_Exercise directions_
Please transcribe exactly the line that holds "The width and height of the screenshot is (651, 412)." and all lines that follow it to the end of the records below, omitting any pictures.

Stored data entries

+ + + + + + +

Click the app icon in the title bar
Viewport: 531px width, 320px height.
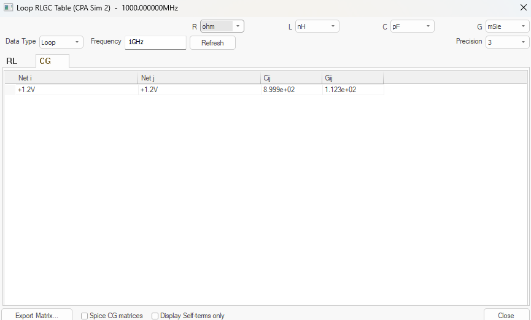[8, 8]
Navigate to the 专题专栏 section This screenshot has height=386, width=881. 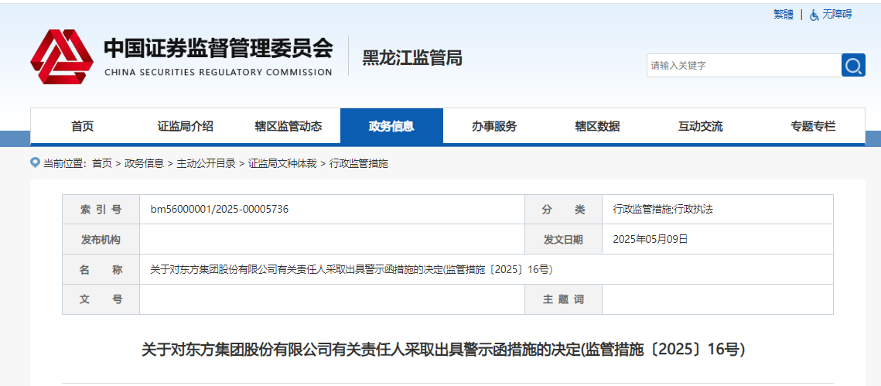pyautogui.click(x=813, y=127)
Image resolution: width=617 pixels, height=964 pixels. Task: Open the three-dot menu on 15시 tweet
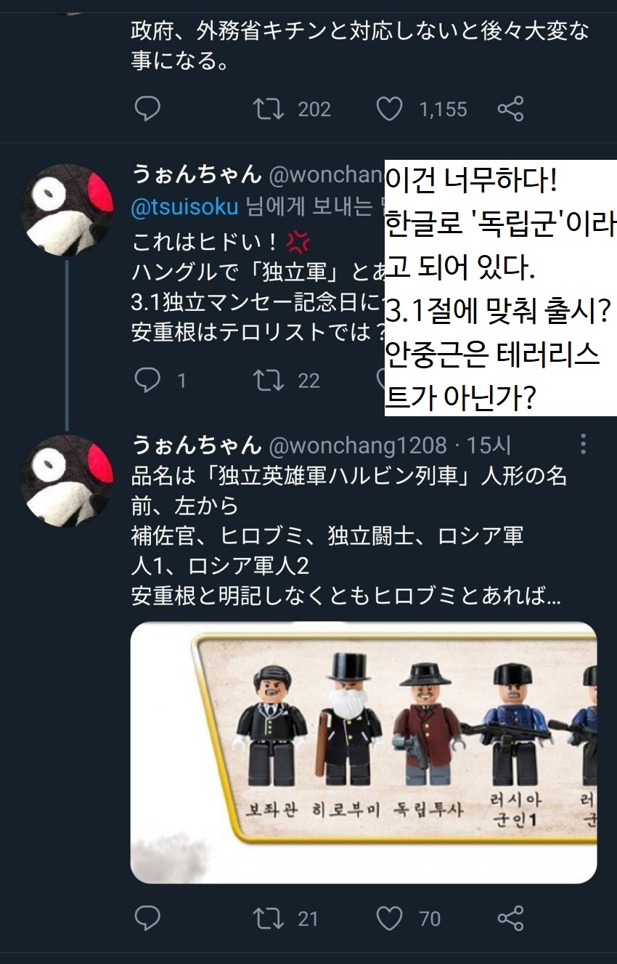pos(582,445)
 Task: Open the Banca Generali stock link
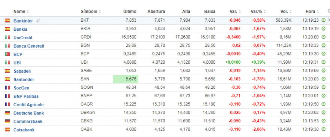(x=29, y=46)
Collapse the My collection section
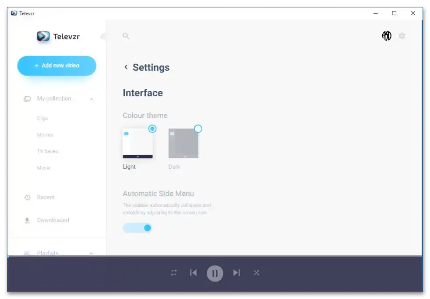Screen dimensions: 430x299 coord(91,99)
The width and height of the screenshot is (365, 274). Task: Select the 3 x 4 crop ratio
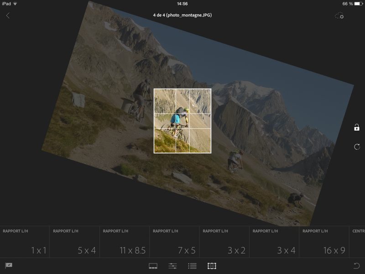275,242
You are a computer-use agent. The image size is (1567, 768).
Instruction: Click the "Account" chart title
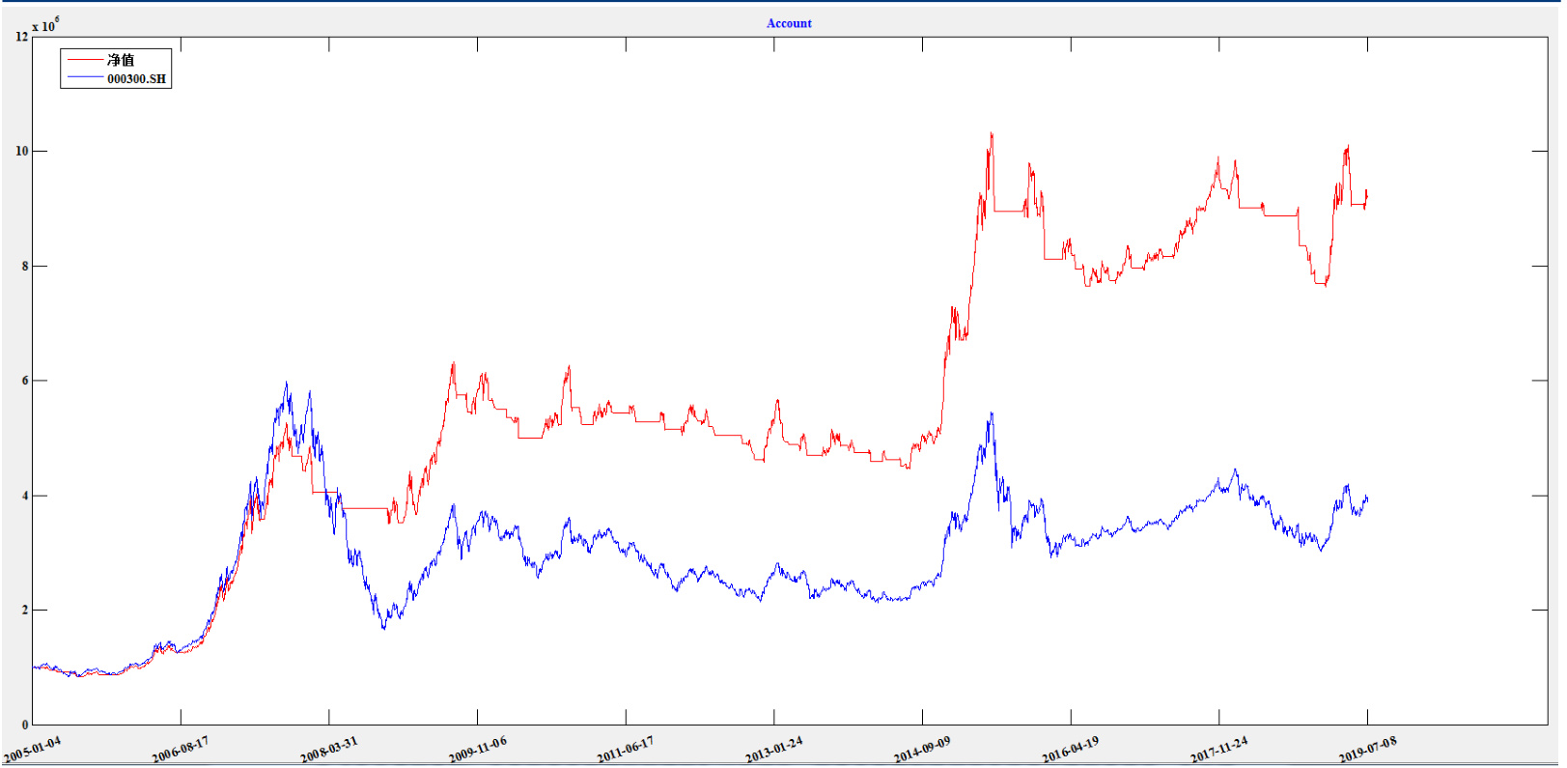pos(789,23)
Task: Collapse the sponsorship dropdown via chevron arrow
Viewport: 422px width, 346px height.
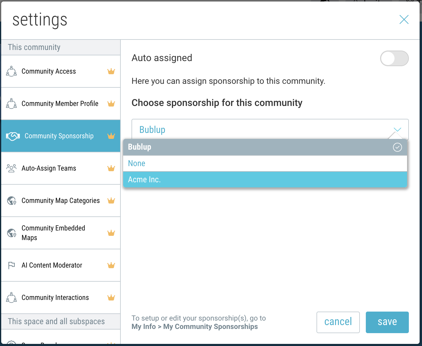Action: [x=397, y=130]
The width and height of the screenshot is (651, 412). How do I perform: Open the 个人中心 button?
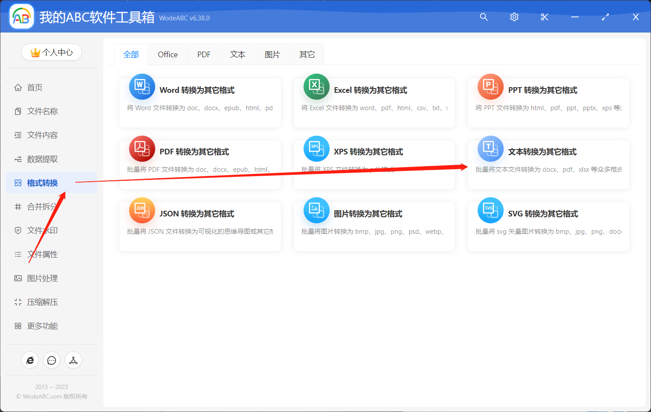tap(52, 52)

+ + + + + + +

_Response for this exercise_
The width and height of the screenshot is (651, 412). How do I perform: Open the 个人中心 button?
tap(52, 52)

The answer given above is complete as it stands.